2005年10月31日 11時43分44秒 | Weblog
10月28日

 朝、9時には目が覚めた。体調は完璧ではない、やっぱり腰が痛いのだ。それでも9時半には肥後さんに見送られて白波荘を出発した。今夜のライブは、先日、蒲生町の浜地さん宅のホームコンサートに来てくれた野田さんのアトリエでもある展示場の「和紙ギャラリー」。そんなに遠い距離ではないので、のんびり行く事にした。途中途中で見つけた本屋さんや古本屋さんには必ず入って、聖書を探したが何処にもおいていなかった。鹿児島の本屋さんに入って不思議に思うのが、宗教関係の本がどの店でも少ない、他県でもそうなのかもしれないが、特に少ないような気がする。鹿児島県には心に病をもった人が少ないのかもしれない。という事は、生きる事が上手な人が多いという事なのかな?。僕はいつも悩んでいる、心も身体も病んだまま毎日のライブを続けている。…何のために…、それがわからない、でも、その事を知りたいがために、今日も唄い続ける。

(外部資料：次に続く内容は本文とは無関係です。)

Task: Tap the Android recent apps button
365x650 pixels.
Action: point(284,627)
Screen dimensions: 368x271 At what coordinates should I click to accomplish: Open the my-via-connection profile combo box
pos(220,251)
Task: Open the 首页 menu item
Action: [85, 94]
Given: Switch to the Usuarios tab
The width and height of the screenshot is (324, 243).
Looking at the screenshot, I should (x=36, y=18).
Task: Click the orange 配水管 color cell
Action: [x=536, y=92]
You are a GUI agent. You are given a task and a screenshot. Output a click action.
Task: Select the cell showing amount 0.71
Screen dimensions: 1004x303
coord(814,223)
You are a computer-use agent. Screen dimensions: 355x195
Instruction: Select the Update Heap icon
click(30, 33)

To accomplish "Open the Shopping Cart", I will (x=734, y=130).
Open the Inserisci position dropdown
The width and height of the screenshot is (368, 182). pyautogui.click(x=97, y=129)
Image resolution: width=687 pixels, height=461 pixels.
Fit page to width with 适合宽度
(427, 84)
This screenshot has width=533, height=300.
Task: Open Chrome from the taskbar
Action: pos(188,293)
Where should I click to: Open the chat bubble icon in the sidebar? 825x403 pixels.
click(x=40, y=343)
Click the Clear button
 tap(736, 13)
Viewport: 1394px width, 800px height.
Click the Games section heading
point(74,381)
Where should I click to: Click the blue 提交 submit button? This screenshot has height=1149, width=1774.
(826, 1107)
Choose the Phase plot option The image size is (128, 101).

 夕方4時過ぎに、蒲生町の町外れの山間部に「和紙ギャラリー」はあった。元は小学校だったという跡地に、鉄道工事の事務所だったという鉄筋の倉庫のような大きな四角い建物が建っていた。そこが、和紙ギャラリー、そしてアトリエ、そして野田さん一家の住居でもある。玄関を入ると、外見とはまったく違って、展示された和紙を通してやわらかい光が満ち溢れたやさしい空間に包まれる。アーティスト野田さんの感性が作り上げた空間だ。奥さんが迎えてくれ、今日から始まる個展「あかり展」の作品作りをしている野田さんがアトリエから顔を出してくれた。一杯コーヒーを頂いて、僕は音響機材を車から運び出しセッティング。音を出してみた、鉄筋で出来たい家だから響き過ぎないかと心配していたが、展示された和紙の作品たちが僕の出す音を適度に吸収してくれて、やさしい響きが会場全体に行き渡っていく感じだ。
 とっても気持ちが良くて、普段、リハーサルをほとんどやらない僕だが、一人心地よい気分にしたって、何曲も何曲も唄っていた。

 7時前、農業をしてるという人が子供さんと二人でやってきてくれた。外は雨が降り出していた。ぽつりぽつりと人が訪れるが、客足は悪い。明日が土曜という事もあって、今日展示会に訪れる人は少ないのかもしれない。7時半に、少人数の中ライブを始めた。唄い始めてから、次次にお客さんがやってきた。並べられた椅子の数を超え15人以上の人が集まってくれた。でも僕にとって、今日のライブはお客さんの多い少ないは関係なかった。唄っていて、凄く気持ちがいいのだ。お客さんが一人も居なくっても心地よく唄う事が出来ただろう。でも、お客さんが居て初めてのライブだ。素敵なお客さんたちが集まった。気がついたら1時間半を超えて2時間近くのライブになってしまっていた。

 その後は、皆さんで、飲んで語って時間は飛ぶように過ぎていった。12時前にはお客さん達は帰り、野田さん夫婦と僕の3人になった。大いに語りまくる野田さんの話を楽しく聞かせてもらっているうちに午前3時が過ぎていた。そのまま、僕は2階の部屋に泊めてもらった。
 とっても優しい気持ちになって。